Patsy Crawford scribbling away

James Bond is in danger of becoming quite silly.

I may be plummeted from a hidden trapdoor into a deep pool of threshing sharks for saying that but let’s call a spade a card on a baccarat table.

James looks more shaken and less stirred as time goes by. Bond, in his many manifestations, has had a damned good run.

But we who over the years have travelled the high roads of Monte Carlo and the ski slopes of St Moritz with him have to admit his tuxedo is metaphorically moth-eaten these days, and his plot-lines battle to achieve credibility.

The Bond film franchise has become Midsomer Murders with bespoke tailoring.

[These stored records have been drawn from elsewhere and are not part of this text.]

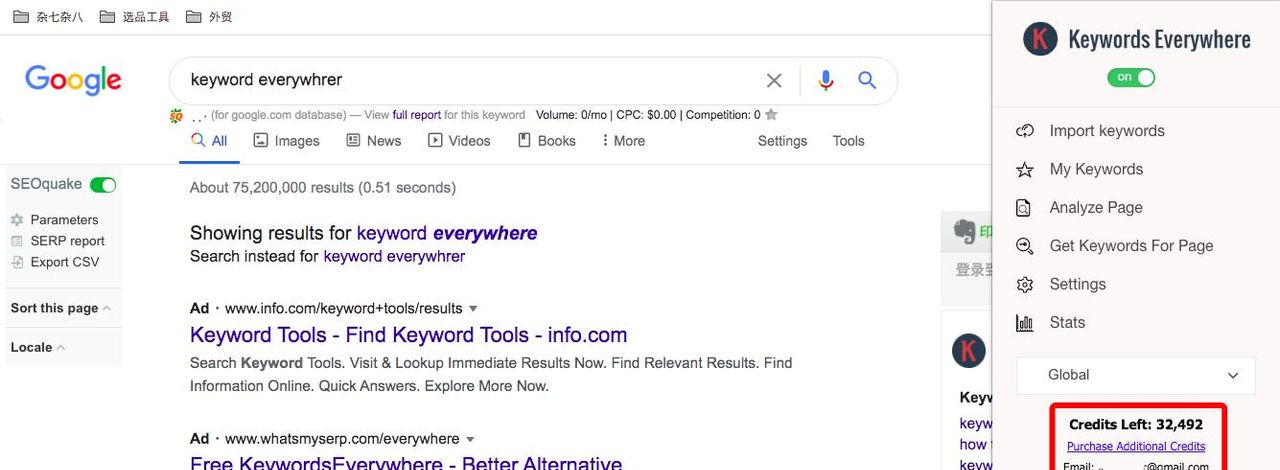Click the Keywords Everywhere K logo
This screenshot has width=1280, height=470.
(1040, 40)
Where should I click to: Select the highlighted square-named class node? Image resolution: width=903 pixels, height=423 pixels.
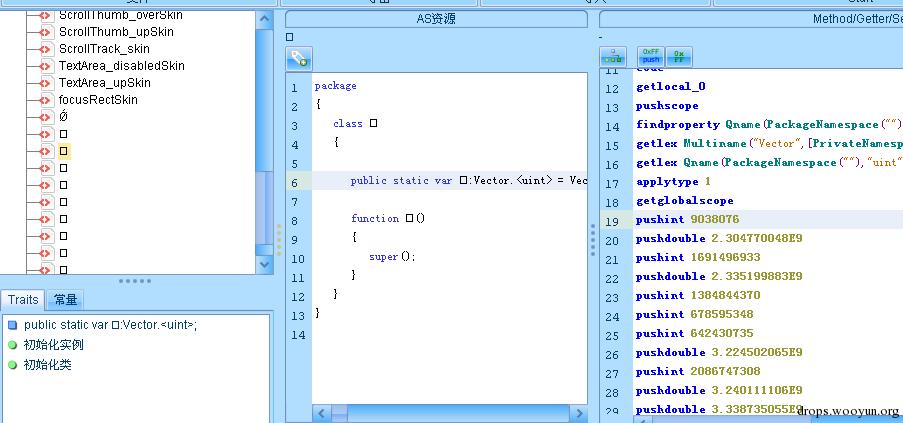(63, 151)
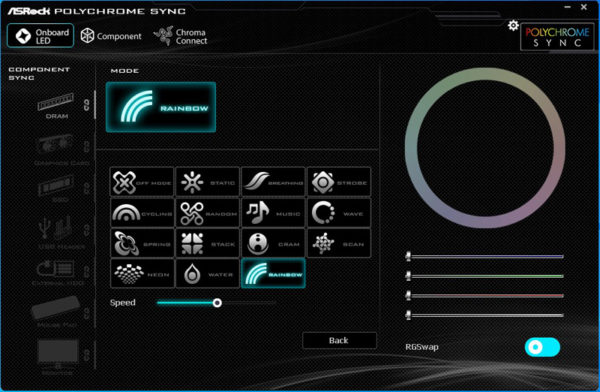Open the settings gear icon
Viewport: 600px width, 392px height.
513,26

Take away the high-powered cars with heat-seeking missile accessories, the luxurious compounds tunnelled into mountainsides and the yachts big enough to enclose Flemington race-course, and what do you have?  Complicated murders and characters straight out of the DCI Barnaby playbook.

Nothing surprises anymore.

Back in the dark ages of Sean Connery, Q would hand James a fountain pen that doubled as a poison dart gun, and we’d shout ooh-aah, that’s clever.

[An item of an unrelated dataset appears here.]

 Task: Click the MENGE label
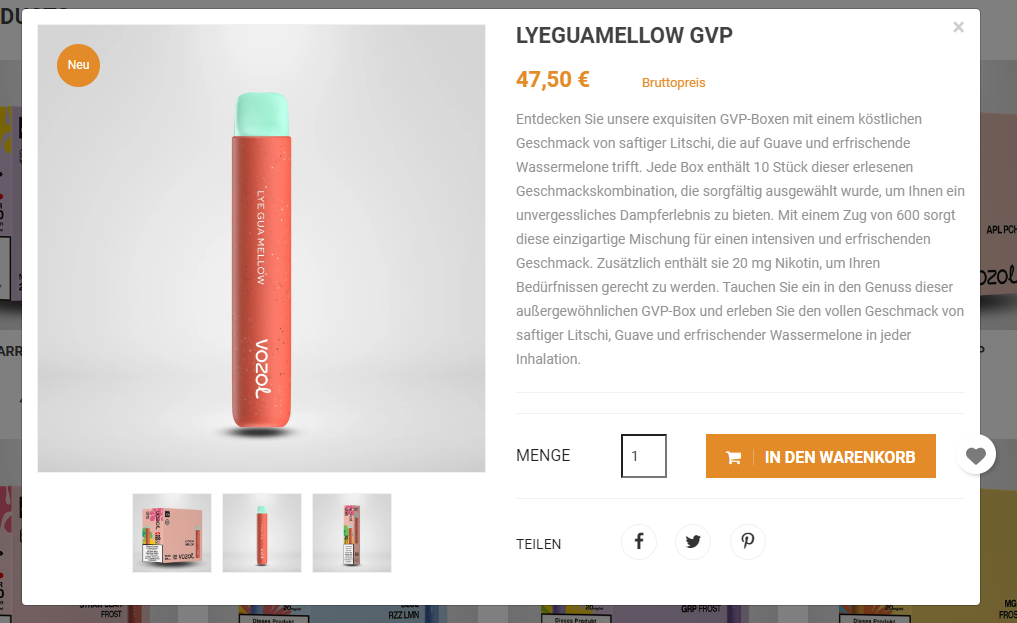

Now Q farms out pens that, with the flick of a thumbnail, turn into anti-tank weapons, and we say ho-hum.

If M ordered James to blow up the Vatican, we’d take it in our stride.

We’re still getting a classy lot of Whitehall policy wonks and hiss-boo villains though.

Being in a Bond movie would be the best fun, even for actors as top of the range as Rory Kinnear and Ben Wishaw. These two could wipe everyone off the stage. The last time I saw them together was in a production of Shakespeare’s Richard 11.

Kinnear was a muscular Bolingbroke, Wishaw a wispy Richard and swirling around them was the cream of English acting.

In more recent James flicks, Kinnear gets to play an MI5-ish chap who appears every so often to report to M and not have any important lines.

Wishaw is Q, once again playing it wispily, doling out boy’s toys and warning James that if he presses the wrong button on his Saville Row jacket, he’ll obliterate London.

It’s a living and a darned good one, and whenever the pair want to get stuck into serious stuff, they always can nick off to the Old Vic and spruik glorious Shakespeare.

But as terrific as the casts have been and as bonkers as the plots have become, the biggest winner in all this has been Shirley Bassey. She roared into James’s life in 1964, singing Goldfinger (brilliant).

In 1971 it was Diamonds Are Forever (brilliant), then Moonraker (so-so).

At the recent BAFTA awards, she belted out two numbers and sounded as strong as she did back then. She’s 85, I kid you not. Her hair was jet black, her skin glowed, and her voice was magnificent.

If James got knocked out and Qs pens didn’t work, Shirley could always be brought on as a secret weapon.

One blast from that big voice would stop Dr No in his tracks.